[Listed records Boundary: Start]

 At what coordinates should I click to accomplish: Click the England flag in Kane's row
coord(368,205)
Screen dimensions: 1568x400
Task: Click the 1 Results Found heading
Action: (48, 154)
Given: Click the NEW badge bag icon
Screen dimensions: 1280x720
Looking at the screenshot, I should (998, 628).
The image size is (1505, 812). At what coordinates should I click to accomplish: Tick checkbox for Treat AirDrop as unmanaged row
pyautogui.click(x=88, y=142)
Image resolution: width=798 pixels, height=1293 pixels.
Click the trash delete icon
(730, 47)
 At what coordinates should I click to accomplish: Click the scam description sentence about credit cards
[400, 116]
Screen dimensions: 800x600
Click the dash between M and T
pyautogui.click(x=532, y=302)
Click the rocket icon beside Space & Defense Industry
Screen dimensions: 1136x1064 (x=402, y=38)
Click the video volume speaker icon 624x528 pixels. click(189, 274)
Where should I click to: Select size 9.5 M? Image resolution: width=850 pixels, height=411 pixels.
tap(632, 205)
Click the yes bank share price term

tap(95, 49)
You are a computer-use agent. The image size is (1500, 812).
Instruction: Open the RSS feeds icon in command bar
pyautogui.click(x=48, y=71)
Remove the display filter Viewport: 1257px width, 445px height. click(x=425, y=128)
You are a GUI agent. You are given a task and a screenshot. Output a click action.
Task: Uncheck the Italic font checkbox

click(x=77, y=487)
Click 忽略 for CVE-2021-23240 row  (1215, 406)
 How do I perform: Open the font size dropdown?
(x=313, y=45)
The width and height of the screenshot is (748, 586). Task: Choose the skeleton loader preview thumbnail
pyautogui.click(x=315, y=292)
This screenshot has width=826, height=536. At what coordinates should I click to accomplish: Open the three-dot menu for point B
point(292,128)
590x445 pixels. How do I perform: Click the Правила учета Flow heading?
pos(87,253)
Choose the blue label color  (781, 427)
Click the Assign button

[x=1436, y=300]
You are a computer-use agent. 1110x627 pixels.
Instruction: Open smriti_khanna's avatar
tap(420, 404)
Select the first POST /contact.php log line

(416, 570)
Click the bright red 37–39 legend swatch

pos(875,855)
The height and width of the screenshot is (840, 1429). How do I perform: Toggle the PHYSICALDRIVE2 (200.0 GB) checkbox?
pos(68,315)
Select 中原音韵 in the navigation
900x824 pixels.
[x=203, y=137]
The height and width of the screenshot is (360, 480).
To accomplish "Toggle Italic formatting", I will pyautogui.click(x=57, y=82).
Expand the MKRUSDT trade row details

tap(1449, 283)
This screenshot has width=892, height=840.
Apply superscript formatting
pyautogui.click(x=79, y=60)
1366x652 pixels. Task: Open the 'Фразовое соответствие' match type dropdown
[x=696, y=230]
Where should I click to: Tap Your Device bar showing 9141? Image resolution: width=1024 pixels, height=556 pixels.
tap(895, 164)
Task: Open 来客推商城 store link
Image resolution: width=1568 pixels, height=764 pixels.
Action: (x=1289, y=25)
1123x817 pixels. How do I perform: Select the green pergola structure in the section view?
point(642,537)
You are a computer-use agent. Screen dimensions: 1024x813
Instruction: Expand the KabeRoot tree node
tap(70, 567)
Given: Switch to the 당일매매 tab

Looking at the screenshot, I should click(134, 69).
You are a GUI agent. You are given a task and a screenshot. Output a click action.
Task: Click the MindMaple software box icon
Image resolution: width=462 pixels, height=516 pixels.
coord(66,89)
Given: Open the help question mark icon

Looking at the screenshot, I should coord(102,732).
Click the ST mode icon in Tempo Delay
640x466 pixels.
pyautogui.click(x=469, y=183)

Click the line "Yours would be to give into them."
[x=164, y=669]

[Listed records Boundary: End]

(Task details): Restate every record exactly, leaving nothing out.

(The completed task):
 At what coordinates should I click to accomplish: Click the England flag in Kane's row
coord(368,205)
Screen dimensions: 1568x400
Task: Click the 1 Results Found heading
Action: (48, 154)
Given: Click the NEW badge bag icon
Screen dimensions: 1280x720
Looking at the screenshot, I should (998, 628).
The image size is (1505, 812). At what coordinates should I click to accomplish: Tick checkbox for Treat AirDrop as unmanaged row
pyautogui.click(x=88, y=142)
Image resolution: width=798 pixels, height=1293 pixels.
Click the trash delete icon
(730, 47)
 At what coordinates should I click to accomplish: Click the scam description sentence about credit cards
[400, 116]
Screen dimensions: 800x600
Click the dash between M and T
pyautogui.click(x=532, y=302)
Click the rocket icon beside Space & Defense Industry
Screen dimensions: 1136x1064 (x=402, y=38)
Click the video volume speaker icon 624x528 pixels. click(189, 274)
Where should I click to: Select size 9.5 M? Image resolution: width=850 pixels, height=411 pixels.
tap(632, 205)
Click the yes bank share price term

tap(95, 49)
You are a computer-use agent. The image size is (1500, 812).
Instruction: Open the RSS feeds icon in command bar
pyautogui.click(x=48, y=71)
Remove the display filter Viewport: 1257px width, 445px height. click(x=425, y=128)
You are a GUI agent. You are given a task and a screenshot. Output a click action.
Task: Uncheck the Italic font checkbox

click(x=77, y=487)
Click 忽略 for CVE-2021-23240 row  (1215, 406)
 How do I perform: Open the font size dropdown?
(x=313, y=45)
The width and height of the screenshot is (748, 586). Task: Choose the skeleton loader preview thumbnail
pyautogui.click(x=315, y=292)
This screenshot has width=826, height=536. At what coordinates should I click to accomplish: Open the three-dot menu for point B
point(292,128)
590x445 pixels. How do I perform: Click the Правила учета Flow heading?
pos(87,253)
Choose the blue label color  (781, 427)
Click the Assign button

[x=1436, y=300]
You are a computer-use agent. 1110x627 pixels.
Instruction: Open smriti_khanna's avatar
tap(420, 404)
Select the first POST /contact.php log line

(416, 570)
Click the bright red 37–39 legend swatch

pos(875,855)
The height and width of the screenshot is (840, 1429). How do I perform: Toggle the PHYSICALDRIVE2 (200.0 GB) checkbox?
pos(68,315)
Select 中原音韵 in the navigation
900x824 pixels.
[x=203, y=137]
The height and width of the screenshot is (360, 480).
To accomplish "Toggle Italic formatting", I will pyautogui.click(x=57, y=82).
Expand the MKRUSDT trade row details

tap(1449, 283)
This screenshot has width=892, height=840.
Apply superscript formatting
pyautogui.click(x=79, y=60)
1366x652 pixels. Task: Open the 'Фразовое соответствие' match type dropdown
[x=696, y=230]
Where should I click to: Tap Your Device bar showing 9141? Image resolution: width=1024 pixels, height=556 pixels.
tap(895, 164)
Task: Open 来客推商城 store link
Image resolution: width=1568 pixels, height=764 pixels.
Action: (x=1289, y=25)
1123x817 pixels. How do I perform: Select the green pergola structure in the section view?
point(642,537)
You are a computer-use agent. Screen dimensions: 1024x813
Instruction: Expand the KabeRoot tree node
tap(70, 567)
Given: Switch to the 당일매매 tab

Looking at the screenshot, I should click(134, 69).
You are a GUI agent. You are given a task and a screenshot. Output a click action.
Task: Click the MindMaple software box icon
Image resolution: width=462 pixels, height=516 pixels.
coord(66,89)
Given: Open the help question mark icon

Looking at the screenshot, I should coord(102,732).
Click the ST mode icon in Tempo Delay
640x466 pixels.
pyautogui.click(x=469, y=183)

Click the line "Yours would be to give into them."
[x=164, y=669]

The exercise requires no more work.